## Task statement
Reproduce word for word the lines between those holding "ycombinator] (169, 2490)" and "[share Campaign signs 2014: Howard County Executive on linkedin]", inclusive, and nothing else from the data below.
____
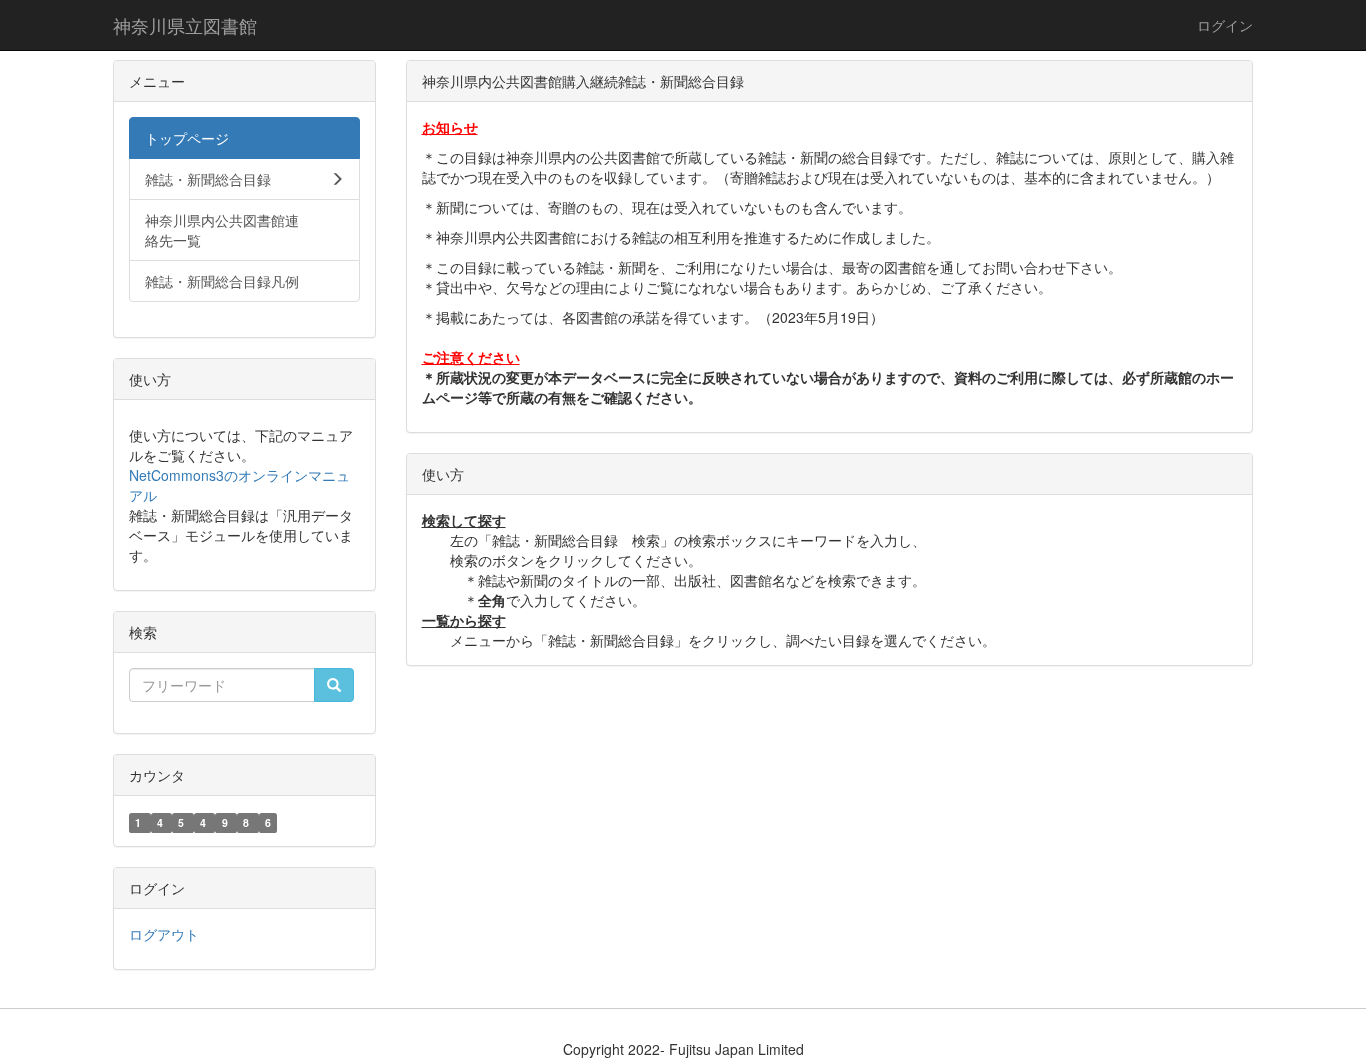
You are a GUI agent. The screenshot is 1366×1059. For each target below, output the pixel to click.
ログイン (1225, 25)
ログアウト (164, 934)
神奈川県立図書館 (185, 25)
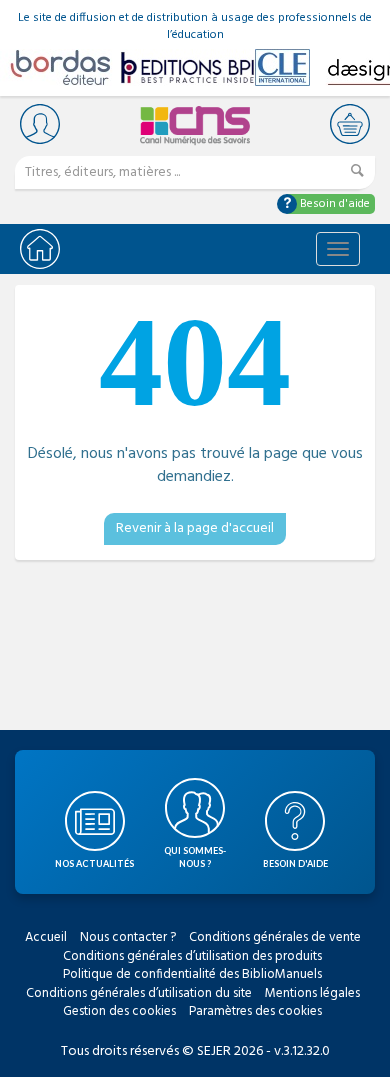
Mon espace (40, 123)
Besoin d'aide (333, 204)
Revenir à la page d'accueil (195, 528)
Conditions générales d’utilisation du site (139, 993)
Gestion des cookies (119, 1011)
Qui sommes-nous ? (195, 857)
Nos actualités (94, 863)
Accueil (46, 937)
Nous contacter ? (128, 937)
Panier (350, 123)
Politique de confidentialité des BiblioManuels (192, 974)
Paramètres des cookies (255, 1011)
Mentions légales (312, 993)
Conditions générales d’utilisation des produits (192, 956)
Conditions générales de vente (275, 937)
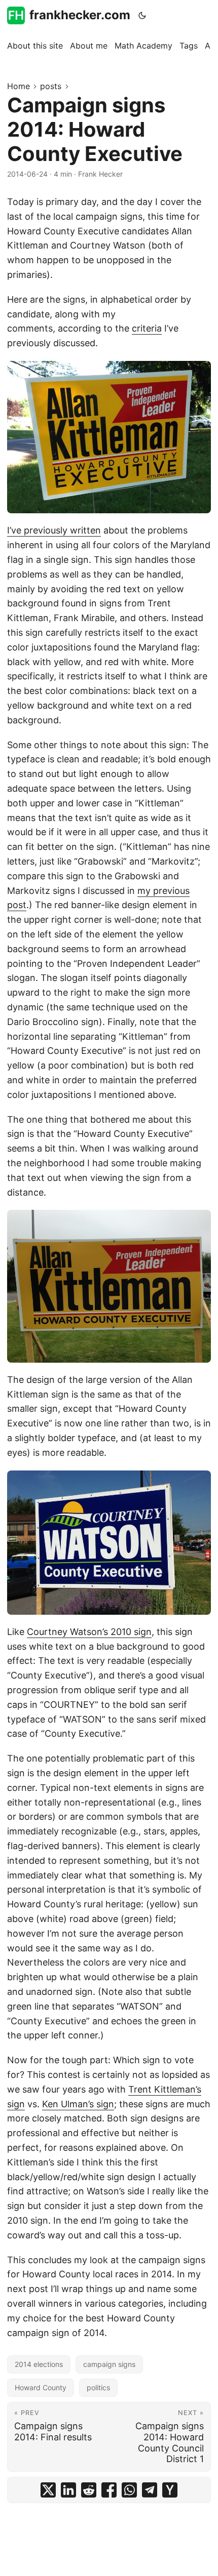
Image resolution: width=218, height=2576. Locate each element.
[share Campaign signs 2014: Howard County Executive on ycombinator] (169, 2490)
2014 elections (39, 2364)
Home (18, 86)
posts (50, 86)
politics (98, 2387)
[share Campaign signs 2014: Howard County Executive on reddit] (88, 2490)
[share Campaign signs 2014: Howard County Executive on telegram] (149, 2490)
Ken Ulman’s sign (78, 2104)
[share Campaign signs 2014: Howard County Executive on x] (48, 2490)
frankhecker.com (79, 15)
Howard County (40, 2387)
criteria (147, 328)
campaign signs (109, 2364)
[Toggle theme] (142, 15)
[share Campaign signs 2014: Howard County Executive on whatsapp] (129, 2490)
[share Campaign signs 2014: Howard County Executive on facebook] (109, 2490)
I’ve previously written (54, 530)
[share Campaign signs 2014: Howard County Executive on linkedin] (68, 2490)
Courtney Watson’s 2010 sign (89, 1631)
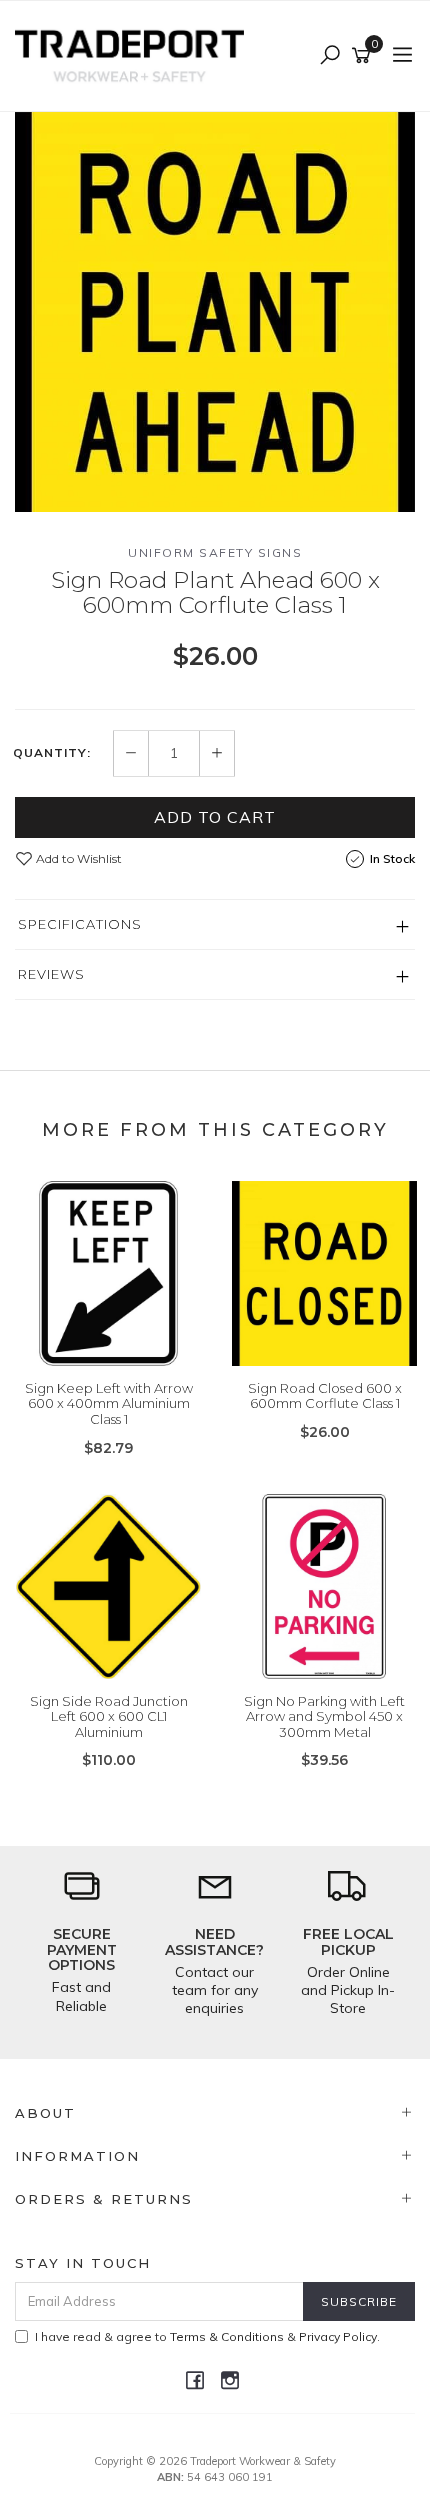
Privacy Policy (338, 2336)
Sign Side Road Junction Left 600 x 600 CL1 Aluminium (109, 1716)
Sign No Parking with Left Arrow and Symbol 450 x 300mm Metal (324, 1716)
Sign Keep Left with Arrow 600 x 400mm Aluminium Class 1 (109, 1403)
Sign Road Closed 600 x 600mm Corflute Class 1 (325, 1396)
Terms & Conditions (227, 2336)
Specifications (80, 924)
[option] (215, 312)
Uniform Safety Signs (215, 552)
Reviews (51, 974)
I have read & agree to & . (207, 2336)
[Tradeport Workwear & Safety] (134, 55)
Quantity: (52, 753)
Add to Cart (215, 817)
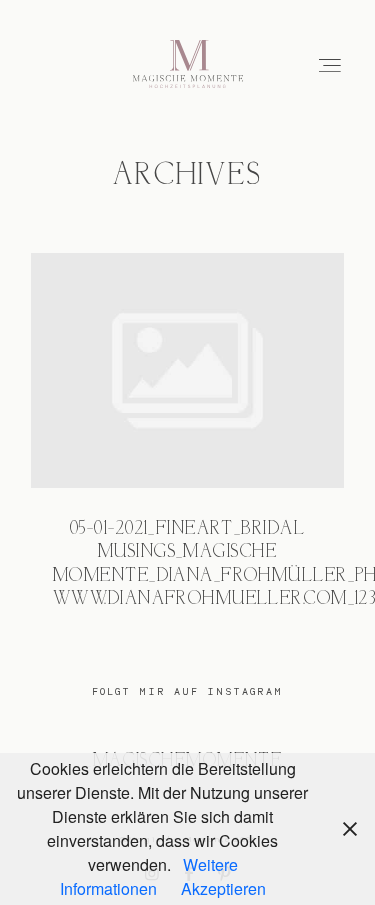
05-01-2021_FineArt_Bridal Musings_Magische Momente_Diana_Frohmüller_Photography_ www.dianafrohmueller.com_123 (187, 444)
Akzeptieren (223, 888)
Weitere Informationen (149, 876)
____
## Response to this exercise
[share Campaign signs 2014: Howard County Executive on ycombinator] (169, 2490)
2014 elections (39, 2364)
Home (18, 86)
posts (50, 86)
politics (98, 2387)
[share Campaign signs 2014: Howard County Executive on reddit] (88, 2490)
[share Campaign signs 2014: Howard County Executive on telegram] (149, 2490)
Ken Ulman’s sign (78, 2104)
[share Campaign signs 2014: Howard County Executive on x] (48, 2490)
frankhecker.com (79, 15)
Howard County (40, 2387)
criteria (147, 328)
campaign signs (109, 2364)
[Toggle theme] (142, 15)
[share Campaign signs 2014: Howard County Executive on whatsapp] (129, 2490)
[share Campaign signs 2014: Howard County Executive on facebook] (109, 2490)
I’ve previously written (54, 530)
[share Campaign signs 2014: Howard County Executive on linkedin] (68, 2490)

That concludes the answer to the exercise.